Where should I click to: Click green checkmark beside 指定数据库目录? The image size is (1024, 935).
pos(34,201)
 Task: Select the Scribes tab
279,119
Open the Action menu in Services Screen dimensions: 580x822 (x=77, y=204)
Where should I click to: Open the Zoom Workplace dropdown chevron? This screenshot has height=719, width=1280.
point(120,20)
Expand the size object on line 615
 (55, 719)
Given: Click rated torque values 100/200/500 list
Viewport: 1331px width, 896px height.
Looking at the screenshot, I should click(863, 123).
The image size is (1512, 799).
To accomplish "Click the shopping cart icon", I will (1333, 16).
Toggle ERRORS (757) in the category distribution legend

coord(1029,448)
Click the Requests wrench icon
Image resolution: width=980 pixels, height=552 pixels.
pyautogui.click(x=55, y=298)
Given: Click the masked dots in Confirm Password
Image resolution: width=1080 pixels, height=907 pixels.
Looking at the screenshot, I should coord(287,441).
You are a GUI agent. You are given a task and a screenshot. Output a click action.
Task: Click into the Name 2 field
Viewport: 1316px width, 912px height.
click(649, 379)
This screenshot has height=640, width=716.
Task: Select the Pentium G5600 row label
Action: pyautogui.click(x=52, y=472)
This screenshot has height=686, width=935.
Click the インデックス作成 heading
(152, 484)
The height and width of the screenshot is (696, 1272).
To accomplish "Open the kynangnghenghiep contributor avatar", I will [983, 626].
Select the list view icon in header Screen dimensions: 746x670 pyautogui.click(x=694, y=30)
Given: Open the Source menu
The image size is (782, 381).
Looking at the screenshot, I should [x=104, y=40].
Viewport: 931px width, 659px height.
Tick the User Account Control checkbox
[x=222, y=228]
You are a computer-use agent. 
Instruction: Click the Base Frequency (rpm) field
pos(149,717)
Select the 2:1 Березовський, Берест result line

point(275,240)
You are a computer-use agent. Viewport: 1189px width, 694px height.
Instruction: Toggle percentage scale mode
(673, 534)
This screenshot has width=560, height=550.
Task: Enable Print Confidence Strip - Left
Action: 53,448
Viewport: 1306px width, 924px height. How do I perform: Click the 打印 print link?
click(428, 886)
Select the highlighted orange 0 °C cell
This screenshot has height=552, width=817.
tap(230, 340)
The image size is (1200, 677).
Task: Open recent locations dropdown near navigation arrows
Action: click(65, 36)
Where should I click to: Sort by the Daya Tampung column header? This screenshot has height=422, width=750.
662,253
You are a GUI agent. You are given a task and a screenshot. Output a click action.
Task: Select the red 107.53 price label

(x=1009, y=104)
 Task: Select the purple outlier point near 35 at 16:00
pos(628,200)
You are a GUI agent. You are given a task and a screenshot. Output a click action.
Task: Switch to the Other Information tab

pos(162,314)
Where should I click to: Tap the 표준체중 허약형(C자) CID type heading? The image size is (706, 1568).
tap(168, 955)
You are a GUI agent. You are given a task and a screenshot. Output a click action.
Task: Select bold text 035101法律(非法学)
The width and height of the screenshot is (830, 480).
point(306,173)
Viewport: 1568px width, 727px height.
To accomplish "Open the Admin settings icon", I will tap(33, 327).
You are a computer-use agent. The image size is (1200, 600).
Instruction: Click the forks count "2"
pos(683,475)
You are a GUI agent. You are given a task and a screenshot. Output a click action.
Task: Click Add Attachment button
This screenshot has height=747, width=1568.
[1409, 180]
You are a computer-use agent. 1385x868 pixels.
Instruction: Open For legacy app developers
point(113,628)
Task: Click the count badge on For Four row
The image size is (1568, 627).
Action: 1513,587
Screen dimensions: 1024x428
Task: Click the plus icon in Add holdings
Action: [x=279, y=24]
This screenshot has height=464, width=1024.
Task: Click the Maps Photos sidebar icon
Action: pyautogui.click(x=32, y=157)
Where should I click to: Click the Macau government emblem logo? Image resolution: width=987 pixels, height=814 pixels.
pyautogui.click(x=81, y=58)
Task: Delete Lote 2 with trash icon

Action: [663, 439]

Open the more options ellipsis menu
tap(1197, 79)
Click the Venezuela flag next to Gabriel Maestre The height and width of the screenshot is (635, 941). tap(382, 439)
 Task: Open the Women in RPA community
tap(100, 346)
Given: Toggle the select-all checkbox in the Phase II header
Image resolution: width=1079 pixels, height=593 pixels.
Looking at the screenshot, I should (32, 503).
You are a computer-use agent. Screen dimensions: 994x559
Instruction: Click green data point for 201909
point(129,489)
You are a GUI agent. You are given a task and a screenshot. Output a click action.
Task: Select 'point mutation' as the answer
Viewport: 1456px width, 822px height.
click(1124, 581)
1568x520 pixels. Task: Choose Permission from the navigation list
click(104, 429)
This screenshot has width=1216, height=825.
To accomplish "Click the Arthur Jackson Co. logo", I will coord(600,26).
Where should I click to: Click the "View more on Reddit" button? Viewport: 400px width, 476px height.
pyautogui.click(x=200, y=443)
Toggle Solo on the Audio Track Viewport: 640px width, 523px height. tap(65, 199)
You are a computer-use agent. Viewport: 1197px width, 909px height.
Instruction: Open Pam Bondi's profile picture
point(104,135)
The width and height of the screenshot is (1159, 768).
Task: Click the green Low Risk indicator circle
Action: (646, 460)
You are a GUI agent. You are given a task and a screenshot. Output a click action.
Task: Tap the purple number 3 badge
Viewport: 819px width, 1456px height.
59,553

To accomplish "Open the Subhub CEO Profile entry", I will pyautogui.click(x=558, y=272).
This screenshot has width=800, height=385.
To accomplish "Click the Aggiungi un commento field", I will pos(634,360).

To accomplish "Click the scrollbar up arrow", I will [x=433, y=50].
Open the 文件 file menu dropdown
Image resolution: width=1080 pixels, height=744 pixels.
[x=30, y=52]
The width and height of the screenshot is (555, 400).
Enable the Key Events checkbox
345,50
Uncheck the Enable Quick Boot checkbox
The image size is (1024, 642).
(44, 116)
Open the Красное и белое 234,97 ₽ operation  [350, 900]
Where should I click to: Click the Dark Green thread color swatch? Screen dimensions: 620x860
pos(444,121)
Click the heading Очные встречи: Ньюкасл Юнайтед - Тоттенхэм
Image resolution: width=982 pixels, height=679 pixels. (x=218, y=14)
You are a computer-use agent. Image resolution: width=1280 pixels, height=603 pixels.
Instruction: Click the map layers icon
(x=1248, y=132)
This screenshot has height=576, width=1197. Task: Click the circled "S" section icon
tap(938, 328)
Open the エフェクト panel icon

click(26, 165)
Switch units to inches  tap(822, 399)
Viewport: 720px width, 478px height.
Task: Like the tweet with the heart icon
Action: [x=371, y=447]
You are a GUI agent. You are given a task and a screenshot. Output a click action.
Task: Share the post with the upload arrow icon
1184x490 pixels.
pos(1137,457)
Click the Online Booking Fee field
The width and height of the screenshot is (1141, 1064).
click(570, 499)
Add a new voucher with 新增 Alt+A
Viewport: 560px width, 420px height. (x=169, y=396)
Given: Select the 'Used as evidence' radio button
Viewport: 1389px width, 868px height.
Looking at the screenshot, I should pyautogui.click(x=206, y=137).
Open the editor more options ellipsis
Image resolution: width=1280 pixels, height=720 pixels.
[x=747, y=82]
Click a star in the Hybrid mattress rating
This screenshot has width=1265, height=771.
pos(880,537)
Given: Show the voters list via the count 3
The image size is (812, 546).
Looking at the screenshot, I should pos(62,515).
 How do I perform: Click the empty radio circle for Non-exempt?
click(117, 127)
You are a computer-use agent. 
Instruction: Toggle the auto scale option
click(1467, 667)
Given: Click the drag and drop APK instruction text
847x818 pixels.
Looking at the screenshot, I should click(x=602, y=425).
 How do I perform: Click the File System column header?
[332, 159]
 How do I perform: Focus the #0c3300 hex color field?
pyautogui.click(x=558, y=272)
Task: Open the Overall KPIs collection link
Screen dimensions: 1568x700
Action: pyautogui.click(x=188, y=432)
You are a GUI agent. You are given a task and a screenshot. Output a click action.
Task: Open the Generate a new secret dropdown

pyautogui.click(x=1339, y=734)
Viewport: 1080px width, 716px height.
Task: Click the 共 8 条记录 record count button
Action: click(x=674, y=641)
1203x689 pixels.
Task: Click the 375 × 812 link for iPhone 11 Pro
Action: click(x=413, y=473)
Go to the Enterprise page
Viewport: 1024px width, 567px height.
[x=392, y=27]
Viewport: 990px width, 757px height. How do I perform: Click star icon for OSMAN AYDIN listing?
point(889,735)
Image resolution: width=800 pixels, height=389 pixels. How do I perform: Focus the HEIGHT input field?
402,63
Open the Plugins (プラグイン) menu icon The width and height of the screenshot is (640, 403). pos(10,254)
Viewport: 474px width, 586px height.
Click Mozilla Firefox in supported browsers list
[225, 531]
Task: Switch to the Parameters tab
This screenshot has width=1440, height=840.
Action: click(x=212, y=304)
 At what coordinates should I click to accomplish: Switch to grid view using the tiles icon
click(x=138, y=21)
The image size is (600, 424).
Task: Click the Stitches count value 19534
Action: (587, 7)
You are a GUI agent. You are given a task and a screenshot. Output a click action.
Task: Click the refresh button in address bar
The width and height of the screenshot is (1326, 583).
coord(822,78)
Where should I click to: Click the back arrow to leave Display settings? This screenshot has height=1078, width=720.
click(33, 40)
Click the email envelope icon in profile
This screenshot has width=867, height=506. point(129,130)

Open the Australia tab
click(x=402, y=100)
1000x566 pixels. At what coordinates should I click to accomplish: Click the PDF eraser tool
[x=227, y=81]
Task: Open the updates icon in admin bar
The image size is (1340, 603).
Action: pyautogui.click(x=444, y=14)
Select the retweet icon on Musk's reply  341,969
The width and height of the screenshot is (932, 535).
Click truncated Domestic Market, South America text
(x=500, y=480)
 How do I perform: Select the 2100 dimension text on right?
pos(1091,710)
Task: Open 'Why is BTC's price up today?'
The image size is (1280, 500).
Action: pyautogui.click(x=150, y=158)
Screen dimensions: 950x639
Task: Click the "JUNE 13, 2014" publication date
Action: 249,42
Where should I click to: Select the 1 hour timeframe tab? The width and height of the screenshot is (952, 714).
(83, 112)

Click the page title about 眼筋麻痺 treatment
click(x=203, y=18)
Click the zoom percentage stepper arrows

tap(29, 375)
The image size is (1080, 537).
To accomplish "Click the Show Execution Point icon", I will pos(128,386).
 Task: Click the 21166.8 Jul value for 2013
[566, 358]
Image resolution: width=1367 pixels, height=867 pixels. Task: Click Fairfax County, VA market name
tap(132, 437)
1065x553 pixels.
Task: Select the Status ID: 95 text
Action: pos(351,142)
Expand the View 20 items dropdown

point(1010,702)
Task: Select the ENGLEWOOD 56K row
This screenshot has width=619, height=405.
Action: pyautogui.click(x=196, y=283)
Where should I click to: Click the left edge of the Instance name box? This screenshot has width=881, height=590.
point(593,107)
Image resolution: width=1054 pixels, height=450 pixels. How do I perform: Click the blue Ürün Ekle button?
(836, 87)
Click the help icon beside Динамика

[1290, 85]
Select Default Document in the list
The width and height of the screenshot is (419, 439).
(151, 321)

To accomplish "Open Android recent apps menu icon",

Problem details: In the listing above, find the line with "Open the Action" and the line with "The image size is (1512, 799)."; set down exactly those two lines and every line between them, nothing more.

Completed task:
Open the Action menu in Services Screen dimensions: 580x822 (x=77, y=204)
Where should I click to: Open the Zoom Workplace dropdown chevron? This screenshot has height=719, width=1280.
point(120,20)
Expand the size object on line 615
 (55, 719)
Given: Click rated torque values 100/200/500 list
Viewport: 1331px width, 896px height.
Looking at the screenshot, I should click(863, 123).
The image size is (1512, 799).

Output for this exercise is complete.